Exercise -> The answer must consist only of the lines from the line with "Image resolution: width=1460" to the line with "Click the Online", both included, exactly as they stand below.
-------
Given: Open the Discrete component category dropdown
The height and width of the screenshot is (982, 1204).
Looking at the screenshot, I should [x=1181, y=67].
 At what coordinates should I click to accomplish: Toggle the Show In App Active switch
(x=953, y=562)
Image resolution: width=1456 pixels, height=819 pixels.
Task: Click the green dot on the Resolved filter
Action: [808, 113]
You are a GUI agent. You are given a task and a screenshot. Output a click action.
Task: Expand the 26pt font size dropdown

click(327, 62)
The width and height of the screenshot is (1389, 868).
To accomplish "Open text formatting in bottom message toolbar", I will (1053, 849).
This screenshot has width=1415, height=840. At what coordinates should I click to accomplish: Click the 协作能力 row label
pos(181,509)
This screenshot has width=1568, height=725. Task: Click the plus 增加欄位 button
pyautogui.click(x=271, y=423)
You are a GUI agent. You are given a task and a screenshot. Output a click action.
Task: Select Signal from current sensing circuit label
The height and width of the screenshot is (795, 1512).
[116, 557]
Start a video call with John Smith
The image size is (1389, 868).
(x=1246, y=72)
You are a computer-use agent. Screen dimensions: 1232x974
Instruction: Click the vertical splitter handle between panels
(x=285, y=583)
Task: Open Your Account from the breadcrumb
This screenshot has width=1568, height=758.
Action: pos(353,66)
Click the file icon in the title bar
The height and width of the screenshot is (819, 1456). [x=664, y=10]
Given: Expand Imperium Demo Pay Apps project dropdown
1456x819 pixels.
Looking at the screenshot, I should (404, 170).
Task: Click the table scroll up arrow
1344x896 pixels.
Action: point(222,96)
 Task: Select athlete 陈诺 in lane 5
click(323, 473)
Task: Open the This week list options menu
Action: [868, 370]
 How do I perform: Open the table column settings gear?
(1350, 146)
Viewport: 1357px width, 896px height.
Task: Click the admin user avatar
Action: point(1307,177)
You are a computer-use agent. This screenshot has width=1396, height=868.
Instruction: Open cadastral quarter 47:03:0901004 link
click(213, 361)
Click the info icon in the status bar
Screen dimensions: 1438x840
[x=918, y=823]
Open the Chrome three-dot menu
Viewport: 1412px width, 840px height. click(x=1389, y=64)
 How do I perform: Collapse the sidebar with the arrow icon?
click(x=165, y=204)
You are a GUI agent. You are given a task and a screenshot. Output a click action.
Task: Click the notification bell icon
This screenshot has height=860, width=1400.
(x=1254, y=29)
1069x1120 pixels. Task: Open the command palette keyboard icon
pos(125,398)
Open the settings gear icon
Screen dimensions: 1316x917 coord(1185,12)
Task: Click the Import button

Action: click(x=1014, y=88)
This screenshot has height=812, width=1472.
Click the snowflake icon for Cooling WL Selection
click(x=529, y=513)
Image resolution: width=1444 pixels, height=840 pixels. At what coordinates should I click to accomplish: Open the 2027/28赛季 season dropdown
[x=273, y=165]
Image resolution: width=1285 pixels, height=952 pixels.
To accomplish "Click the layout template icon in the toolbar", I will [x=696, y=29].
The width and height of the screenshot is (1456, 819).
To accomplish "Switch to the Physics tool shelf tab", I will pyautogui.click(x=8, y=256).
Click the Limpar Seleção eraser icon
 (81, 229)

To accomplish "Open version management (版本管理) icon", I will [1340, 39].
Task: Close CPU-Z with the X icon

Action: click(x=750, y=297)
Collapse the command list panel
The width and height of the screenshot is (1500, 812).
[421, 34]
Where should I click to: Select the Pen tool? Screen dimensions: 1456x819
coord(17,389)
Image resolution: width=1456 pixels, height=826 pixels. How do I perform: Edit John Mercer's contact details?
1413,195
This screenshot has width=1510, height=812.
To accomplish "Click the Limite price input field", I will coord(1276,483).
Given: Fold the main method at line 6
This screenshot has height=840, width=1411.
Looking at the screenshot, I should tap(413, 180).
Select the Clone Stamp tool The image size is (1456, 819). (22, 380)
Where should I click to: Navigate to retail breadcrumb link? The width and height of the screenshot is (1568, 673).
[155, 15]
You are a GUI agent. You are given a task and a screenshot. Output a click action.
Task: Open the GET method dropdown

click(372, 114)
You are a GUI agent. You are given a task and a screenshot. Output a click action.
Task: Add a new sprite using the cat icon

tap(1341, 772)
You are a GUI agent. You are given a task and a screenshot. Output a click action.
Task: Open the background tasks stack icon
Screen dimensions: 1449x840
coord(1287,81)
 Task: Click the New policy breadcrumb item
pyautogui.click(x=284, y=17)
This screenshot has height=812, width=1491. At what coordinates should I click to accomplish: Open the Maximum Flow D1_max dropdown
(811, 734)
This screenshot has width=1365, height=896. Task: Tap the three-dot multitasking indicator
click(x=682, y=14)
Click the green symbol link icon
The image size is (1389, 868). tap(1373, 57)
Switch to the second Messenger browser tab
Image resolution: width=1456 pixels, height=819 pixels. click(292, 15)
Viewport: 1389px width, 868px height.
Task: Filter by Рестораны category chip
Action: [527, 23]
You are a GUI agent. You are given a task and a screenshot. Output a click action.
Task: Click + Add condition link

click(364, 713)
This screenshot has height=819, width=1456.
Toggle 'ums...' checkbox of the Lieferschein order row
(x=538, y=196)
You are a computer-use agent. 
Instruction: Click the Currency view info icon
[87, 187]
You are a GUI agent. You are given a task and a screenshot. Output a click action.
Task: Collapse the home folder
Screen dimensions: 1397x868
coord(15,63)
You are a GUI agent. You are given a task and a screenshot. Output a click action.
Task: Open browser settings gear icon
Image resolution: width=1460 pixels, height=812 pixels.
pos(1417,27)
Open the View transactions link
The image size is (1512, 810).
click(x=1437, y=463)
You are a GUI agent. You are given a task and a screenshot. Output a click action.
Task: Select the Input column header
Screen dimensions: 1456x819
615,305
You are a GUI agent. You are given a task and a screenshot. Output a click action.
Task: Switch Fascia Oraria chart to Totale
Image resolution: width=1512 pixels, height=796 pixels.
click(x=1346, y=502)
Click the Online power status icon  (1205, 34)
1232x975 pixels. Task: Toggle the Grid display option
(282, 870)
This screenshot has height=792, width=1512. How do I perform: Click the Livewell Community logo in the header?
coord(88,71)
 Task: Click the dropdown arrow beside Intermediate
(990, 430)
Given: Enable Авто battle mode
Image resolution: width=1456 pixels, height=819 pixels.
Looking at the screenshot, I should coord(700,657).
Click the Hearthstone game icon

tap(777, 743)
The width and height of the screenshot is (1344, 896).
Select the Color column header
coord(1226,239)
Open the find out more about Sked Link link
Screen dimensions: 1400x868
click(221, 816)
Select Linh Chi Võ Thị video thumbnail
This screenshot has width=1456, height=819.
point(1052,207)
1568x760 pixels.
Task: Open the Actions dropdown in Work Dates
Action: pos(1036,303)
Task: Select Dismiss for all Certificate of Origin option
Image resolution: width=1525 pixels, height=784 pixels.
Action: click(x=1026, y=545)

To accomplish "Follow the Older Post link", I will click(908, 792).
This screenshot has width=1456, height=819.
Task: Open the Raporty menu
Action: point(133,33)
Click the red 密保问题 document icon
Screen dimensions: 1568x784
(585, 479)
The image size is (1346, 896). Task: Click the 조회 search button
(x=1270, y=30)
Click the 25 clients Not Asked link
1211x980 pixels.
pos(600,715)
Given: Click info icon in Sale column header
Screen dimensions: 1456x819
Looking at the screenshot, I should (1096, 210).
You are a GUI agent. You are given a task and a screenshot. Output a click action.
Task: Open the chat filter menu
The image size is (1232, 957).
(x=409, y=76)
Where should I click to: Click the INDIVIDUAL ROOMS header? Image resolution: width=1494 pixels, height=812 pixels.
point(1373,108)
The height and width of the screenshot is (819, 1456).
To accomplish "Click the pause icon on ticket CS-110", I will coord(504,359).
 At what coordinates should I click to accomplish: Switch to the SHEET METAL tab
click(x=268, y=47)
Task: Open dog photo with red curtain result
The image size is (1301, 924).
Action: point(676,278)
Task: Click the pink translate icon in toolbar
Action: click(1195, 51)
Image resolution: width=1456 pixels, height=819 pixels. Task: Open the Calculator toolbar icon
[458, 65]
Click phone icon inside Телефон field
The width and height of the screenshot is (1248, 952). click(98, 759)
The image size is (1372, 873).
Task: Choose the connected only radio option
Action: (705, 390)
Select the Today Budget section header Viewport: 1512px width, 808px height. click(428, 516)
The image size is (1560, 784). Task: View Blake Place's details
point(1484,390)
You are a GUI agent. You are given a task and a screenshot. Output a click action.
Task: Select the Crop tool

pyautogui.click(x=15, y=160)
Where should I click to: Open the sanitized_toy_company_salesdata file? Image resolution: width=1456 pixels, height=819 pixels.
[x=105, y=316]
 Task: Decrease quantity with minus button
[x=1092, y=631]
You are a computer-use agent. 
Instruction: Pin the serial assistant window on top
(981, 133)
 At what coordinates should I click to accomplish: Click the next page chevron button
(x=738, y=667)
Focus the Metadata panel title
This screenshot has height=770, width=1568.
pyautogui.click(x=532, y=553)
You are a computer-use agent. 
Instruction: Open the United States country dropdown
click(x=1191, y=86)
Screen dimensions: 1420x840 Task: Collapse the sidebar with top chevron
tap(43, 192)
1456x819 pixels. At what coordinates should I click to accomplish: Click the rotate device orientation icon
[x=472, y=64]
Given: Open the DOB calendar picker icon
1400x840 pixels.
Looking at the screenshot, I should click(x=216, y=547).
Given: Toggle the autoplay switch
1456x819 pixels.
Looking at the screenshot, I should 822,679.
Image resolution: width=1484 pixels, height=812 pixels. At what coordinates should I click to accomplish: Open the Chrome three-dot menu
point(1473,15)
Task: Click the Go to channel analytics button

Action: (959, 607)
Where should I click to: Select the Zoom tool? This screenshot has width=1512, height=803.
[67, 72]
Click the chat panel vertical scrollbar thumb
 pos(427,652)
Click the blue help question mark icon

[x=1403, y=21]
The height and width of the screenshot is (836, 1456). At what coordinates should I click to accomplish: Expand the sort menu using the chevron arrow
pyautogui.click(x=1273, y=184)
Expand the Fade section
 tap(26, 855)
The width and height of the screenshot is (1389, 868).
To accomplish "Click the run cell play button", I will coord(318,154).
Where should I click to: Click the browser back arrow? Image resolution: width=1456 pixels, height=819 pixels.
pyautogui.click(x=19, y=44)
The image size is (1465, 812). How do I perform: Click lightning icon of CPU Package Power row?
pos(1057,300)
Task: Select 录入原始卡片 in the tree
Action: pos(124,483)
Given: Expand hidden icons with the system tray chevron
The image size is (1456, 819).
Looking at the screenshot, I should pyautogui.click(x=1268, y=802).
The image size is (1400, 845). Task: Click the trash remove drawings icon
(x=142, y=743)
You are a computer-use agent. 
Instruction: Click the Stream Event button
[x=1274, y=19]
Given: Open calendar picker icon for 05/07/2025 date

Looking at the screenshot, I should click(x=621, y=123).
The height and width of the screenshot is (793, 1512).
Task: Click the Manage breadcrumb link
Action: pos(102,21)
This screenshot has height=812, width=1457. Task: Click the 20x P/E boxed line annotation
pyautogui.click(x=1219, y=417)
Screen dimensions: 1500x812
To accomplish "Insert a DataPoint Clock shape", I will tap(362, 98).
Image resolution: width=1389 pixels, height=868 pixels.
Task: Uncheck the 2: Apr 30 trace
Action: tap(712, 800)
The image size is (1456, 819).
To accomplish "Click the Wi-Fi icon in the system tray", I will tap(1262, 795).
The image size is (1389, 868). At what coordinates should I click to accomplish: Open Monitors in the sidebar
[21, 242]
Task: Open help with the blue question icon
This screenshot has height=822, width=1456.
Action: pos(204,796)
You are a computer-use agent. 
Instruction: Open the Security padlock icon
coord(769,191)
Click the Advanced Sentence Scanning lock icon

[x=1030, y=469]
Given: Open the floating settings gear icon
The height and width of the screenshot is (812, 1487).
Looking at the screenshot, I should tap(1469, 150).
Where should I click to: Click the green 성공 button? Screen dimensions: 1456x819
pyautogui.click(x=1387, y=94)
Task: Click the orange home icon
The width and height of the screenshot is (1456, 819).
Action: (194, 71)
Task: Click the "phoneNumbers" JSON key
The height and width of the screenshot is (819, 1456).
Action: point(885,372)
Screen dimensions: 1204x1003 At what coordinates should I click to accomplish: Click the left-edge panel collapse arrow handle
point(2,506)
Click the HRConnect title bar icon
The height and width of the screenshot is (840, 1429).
-------
Answer to this problem ->
Image resolution: width=1460 pixels, height=812 pixels.
pos(1417,27)
Open the View transactions link
The image size is (1512, 810).
click(x=1437, y=463)
You are a GUI agent. You are given a task and a screenshot. Output a click action.
Task: Select the Input column header
Screen dimensions: 1456x819
615,305
You are a GUI agent. You are given a task and a screenshot. Output a click action.
Task: Switch Fascia Oraria chart to Totale
Image resolution: width=1512 pixels, height=796 pixels.
click(x=1346, y=502)
Click the Online power status icon  (1205, 34)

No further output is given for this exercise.